Stacked electromagnetic stop valve

Technical Field

The utility model relates to a superposition valve, in particular to a superposition electromagnetic stop valve.

Background

The superposition valve is a valve type which can be assembled quickly by arranging various valves, and the design can form a hydraulic valve system without pipelines. The electromagnetic stop valve is a main valve type of the current electric control stop valve and is used for controlling the opening and closing of a passage. The electromagnetic stop valves are mostly shaped according to the needs, and are basically not designed according to the design needs of the superposition valve, so that the electromagnetic stop valves are basically not arranged at present. The electromagnetic stop valve has high sealing requirement, the sealing pressure can be regulated according to the requirement in the actual use process, the design space of the superposition valve is small, the application of the electromagnet can cause the space with little regulating structure, and the channels for communicating other valves are also required to be arranged. If the integration level is reduced, a plurality of electromagnetic stop valves are respectively arranged on different superposition valves, so that waste is caused, and the waste is avoided.
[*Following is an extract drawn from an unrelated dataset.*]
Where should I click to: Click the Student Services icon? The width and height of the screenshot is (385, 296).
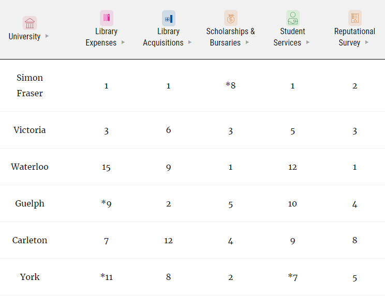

Therefore, how to design the stacked electromagnetic stop valve is a technical problem to be solved at present, and particularly, the stacked electromagnetic stop valve has a simple stacked structure on the premise of having an original function, and the structure with the adjustable sealing pressure is a problem to be solved at present.

Disclosure of Invention

In view of the above-mentioned drawbacks of the prior art, the present utility model is to provide a stacked electromagnetic stop valve, which has a high integration level and a simple stacked structure.

In order to achieve the above purpose, the utility model provides a superposition type electromagnetic stop valve, which comprises a valve body, wherein a B port and a B1 port, an A port and an A1 port which are communicated are arranged on the valve body, the B port and the B1 port, the A port and the A1 port are respectively controlled to be on-off by different electromagnetic stop valves, electromagnets of the electromagnetic stop valves are arranged on the valve body, and electromagnets of the two electromagnetic stop valves are respectively arranged on two ends of the valve body; the port B and the port B1, the port A and the port A1 are respectively arranged on two mutually parallel side surfaces of the valve body.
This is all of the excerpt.